The Bat-Signal in the 1993 film Batman: Mask of the Phantasm

In 1992's Batman: The Animated Series, the signal was built by Commissioner Gordon in "The Cape and Cowl Conspiracy". Barbara Gordon uses it to contact Batman in "Heart of Steel" when she believes that an impostor has replaced her father.

In the 1993 film Batman: Mask of the Phantasm, Batman is being hunted by the police as a suspect in the recent murder of several gang lords (a crime committed by the Phantasm), and Bullock, under orders from Councilman Arthur Reeves, tries to use the Bat-Signal to lure him in. Batman, knowing that it is a trap, does not respond.

The Bat-Signal is not used in the 1999 series Batman Beyond, save for one appearance, as Police Commissioner Barbara Gordon both has a direct line to the Batcave and is not as cooperative with the original Batman and his successor as her father was. The one appearance of the signal is in "Ascension", where Paxton Powers has a small replica of it built to summon the new Batman, Terry McGinnis. Terry destroys it upon arrival.

MATERIAL SUPPLIED ▸

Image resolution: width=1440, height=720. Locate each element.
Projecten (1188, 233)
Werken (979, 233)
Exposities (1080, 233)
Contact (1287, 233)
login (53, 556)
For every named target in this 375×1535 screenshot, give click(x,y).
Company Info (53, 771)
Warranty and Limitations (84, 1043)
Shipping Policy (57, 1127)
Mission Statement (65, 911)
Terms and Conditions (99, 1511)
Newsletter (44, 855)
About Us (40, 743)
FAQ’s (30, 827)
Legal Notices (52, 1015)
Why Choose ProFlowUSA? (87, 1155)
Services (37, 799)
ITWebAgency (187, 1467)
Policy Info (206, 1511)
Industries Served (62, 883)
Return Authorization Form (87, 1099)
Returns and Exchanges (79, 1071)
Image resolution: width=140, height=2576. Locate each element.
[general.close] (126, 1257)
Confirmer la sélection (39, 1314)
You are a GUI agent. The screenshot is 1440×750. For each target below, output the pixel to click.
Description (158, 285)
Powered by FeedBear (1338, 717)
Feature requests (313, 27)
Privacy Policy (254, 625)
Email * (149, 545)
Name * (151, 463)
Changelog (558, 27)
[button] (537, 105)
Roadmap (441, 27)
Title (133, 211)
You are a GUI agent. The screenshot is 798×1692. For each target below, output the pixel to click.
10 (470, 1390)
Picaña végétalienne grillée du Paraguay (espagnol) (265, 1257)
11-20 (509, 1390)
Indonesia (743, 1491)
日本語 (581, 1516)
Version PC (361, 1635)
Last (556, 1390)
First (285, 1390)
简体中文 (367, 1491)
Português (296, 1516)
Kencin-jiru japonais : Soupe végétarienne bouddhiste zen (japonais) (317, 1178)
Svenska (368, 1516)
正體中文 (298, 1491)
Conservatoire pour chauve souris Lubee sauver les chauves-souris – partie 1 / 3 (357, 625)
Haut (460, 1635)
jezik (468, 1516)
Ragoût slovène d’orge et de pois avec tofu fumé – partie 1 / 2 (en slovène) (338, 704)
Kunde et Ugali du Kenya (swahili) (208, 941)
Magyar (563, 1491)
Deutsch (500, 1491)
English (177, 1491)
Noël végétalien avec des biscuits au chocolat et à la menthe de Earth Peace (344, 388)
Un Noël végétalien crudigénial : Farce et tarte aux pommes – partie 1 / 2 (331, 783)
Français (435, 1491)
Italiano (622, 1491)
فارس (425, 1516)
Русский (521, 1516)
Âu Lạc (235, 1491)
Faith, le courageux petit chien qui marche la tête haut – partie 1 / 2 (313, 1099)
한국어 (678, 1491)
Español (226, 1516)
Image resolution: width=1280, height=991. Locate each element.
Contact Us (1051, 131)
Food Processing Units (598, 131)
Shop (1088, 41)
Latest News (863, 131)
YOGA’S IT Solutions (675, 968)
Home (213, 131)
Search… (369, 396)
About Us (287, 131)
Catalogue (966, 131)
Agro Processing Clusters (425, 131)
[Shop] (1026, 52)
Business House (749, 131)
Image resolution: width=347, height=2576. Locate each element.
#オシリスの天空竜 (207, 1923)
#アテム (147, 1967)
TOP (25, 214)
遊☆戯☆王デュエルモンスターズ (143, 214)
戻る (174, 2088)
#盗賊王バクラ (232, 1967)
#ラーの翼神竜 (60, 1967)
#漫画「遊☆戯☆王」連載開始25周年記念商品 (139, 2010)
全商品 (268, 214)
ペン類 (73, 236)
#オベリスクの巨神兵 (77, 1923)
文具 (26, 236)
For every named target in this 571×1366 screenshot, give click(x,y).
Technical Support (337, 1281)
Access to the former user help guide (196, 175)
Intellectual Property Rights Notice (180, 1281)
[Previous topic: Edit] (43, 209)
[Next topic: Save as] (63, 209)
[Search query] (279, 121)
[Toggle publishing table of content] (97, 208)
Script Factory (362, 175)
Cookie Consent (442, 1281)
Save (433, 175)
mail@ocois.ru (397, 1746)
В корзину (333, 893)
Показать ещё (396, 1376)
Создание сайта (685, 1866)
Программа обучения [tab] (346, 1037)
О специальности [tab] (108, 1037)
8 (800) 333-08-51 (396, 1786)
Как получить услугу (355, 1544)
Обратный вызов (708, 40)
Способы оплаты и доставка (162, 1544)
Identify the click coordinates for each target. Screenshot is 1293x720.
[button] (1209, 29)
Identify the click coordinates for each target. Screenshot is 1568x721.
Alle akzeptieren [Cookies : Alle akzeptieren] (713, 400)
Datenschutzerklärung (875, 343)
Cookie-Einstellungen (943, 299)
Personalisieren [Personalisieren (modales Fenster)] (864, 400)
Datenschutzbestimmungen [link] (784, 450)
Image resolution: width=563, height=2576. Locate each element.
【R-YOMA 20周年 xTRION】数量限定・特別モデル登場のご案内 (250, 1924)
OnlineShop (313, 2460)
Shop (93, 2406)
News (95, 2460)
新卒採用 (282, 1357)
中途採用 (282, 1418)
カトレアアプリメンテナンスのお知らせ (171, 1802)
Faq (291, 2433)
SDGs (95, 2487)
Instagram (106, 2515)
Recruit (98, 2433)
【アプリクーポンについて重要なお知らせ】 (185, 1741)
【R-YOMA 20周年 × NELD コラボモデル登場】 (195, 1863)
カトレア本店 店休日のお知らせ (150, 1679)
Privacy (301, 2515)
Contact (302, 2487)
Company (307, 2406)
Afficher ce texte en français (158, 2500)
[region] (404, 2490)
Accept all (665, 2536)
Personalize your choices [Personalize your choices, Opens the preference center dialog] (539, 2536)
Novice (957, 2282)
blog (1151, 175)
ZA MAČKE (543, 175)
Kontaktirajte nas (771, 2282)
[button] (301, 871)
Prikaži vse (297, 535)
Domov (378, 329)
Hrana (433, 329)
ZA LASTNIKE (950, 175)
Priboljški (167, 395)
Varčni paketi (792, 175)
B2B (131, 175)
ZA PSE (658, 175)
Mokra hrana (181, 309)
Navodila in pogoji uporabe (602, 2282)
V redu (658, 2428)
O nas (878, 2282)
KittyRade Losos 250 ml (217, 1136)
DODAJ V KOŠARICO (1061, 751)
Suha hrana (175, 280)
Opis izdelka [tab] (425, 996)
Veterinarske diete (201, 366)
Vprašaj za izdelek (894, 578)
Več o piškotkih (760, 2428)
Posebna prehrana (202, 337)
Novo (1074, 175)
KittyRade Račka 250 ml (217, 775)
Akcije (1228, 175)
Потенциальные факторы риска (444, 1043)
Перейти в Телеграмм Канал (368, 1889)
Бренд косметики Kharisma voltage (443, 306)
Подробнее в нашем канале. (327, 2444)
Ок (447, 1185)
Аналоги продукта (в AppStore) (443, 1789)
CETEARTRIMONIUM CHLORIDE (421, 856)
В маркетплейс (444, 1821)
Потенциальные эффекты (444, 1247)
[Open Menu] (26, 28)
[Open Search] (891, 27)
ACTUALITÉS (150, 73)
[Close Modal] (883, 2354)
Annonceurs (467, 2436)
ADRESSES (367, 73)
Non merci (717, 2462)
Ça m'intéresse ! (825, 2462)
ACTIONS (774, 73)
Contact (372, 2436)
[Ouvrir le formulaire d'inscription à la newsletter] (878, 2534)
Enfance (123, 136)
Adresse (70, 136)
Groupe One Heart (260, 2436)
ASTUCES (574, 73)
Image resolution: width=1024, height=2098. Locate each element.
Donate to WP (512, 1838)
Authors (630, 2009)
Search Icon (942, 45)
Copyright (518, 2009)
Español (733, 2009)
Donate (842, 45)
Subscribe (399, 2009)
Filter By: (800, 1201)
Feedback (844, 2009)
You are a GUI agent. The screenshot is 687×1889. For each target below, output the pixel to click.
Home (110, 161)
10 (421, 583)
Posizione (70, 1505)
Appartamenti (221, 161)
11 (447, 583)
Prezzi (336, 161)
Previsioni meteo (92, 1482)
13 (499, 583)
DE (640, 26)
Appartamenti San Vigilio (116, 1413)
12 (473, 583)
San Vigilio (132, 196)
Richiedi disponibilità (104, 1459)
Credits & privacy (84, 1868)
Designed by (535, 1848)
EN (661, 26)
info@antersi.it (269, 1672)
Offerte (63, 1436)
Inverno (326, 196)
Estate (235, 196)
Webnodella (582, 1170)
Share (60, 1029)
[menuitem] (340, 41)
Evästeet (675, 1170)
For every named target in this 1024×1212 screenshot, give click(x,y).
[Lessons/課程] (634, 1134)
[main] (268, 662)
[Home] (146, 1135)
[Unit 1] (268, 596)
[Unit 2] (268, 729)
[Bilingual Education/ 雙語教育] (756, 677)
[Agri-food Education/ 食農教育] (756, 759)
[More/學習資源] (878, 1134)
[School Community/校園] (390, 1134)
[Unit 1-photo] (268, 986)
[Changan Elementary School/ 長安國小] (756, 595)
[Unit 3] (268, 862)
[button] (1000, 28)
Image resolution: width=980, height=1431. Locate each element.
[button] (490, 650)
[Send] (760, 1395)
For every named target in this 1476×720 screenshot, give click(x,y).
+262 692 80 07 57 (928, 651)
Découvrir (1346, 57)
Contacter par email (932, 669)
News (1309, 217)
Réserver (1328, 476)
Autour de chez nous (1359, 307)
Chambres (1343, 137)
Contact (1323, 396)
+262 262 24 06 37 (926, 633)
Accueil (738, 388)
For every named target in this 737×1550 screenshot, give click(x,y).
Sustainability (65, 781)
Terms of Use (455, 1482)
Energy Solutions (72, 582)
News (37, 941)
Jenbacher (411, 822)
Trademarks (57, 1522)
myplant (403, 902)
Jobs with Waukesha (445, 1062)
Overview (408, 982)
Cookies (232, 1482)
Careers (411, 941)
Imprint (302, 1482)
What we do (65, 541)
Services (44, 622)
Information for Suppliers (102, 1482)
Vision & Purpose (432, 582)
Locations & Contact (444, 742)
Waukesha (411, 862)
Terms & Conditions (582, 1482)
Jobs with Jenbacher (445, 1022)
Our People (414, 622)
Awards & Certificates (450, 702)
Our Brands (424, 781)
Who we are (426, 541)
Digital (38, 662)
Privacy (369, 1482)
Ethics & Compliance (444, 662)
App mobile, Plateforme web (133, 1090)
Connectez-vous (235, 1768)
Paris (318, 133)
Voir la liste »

THINGS TO DO ▸
(a) Answer each question from the Bat-Signal text:
(i) In which episode of Batman: The Animated Series does Commissioner Gordon build the signal?
(ii) Under whose orders does Bullock try to use the Bat-Signal in Batman: Mask of the Phantasm?
(iii) Who has a small replica of the signal built in "Ascension"?
(b) According to the Bat-Signal text, why is the signal not used in Batman Beyond, apart from one appearance?
The listing has no connection to the Bat-Signal text.

TASK ANSWERS ▸
(a)
(i) "The Cape and Cowl Conspiracy"
(ii) Councilman Arthur Reeves
(iii) Paxton Powers

(b) Police Commissioner Barbara Gordon has a direct line to the Batcave. She is also not as cooperative with the original Batman and his successor as her father was.